Amid all this variety, a common theme very quickly emerged that – thanks to a lot of smart people and a little luck – neatly threaded itself through all the presentations, from a welcome address from Fisher Dean Christine Poon to Duhigg’s closing keynote, where he said: “Companies are the engine of social change in America.”
Leading Through Excellence brought together professionals in manufacturing, banking, insurance, health care, logistics, and many other industries, but we all found common ground in those words. We didn’t gather for nearly three days just to find ways to cut costs and boost the bottom line. We came together to discover how we can improve the processes that drive our daily work in order to speed up innovation, save lives, or create a better environment for others.

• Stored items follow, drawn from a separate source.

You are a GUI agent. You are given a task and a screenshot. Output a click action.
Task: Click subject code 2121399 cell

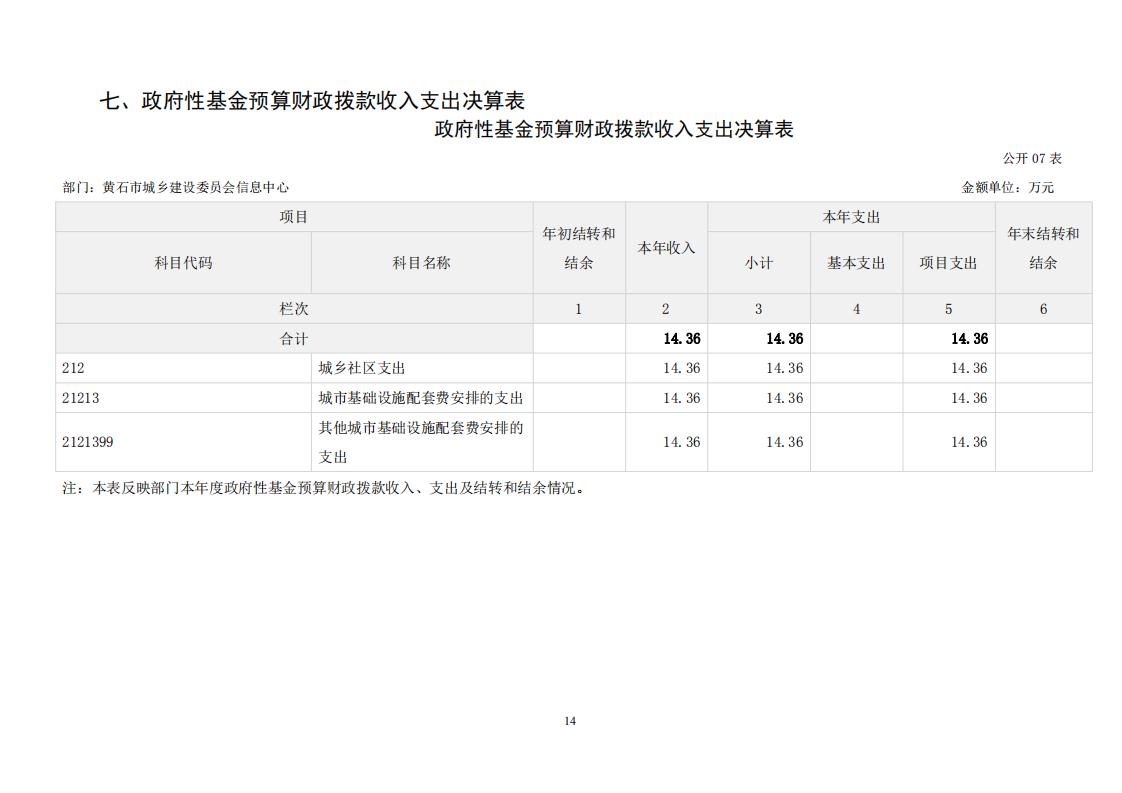(x=87, y=442)
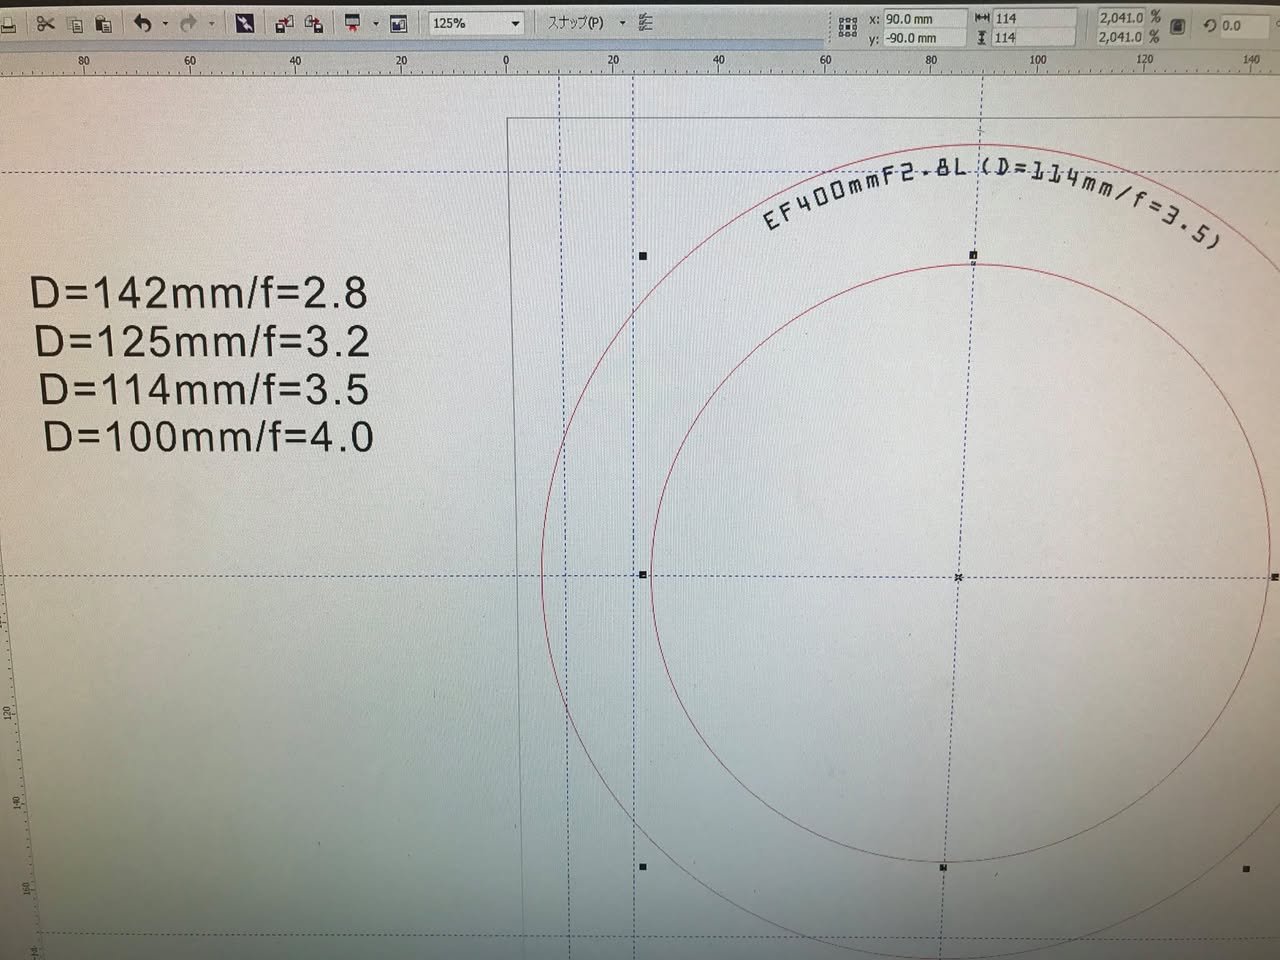The height and width of the screenshot is (960, 1280).
Task: Click the Redo arrow icon
Action: [188, 23]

In his dynamic and energetic opening address on our summit’s second day, Morrison told the crowd: “Continuous improvement is a matter of survival in today’s world. It’s not a ‘nice to have.’” This comes from the leader of an enormously successful and profitable Columbus company, but one committed to using his organization’s market position to protect the environment. As Dean Poon said in her introduction to Morrison, companies like Momentive embody that Fisher spirit of excelling in business but also making a difference in others’ lives.
Duhigg echoed that the next day in his keynote address when he said that the habits cultivated in an organization spill over into the lives of those who are a part of it. Leading Through Excellence was designed to help attendees start that next great habit or break the one holding them back. We’re thrilled to make this event an annual habit of our own.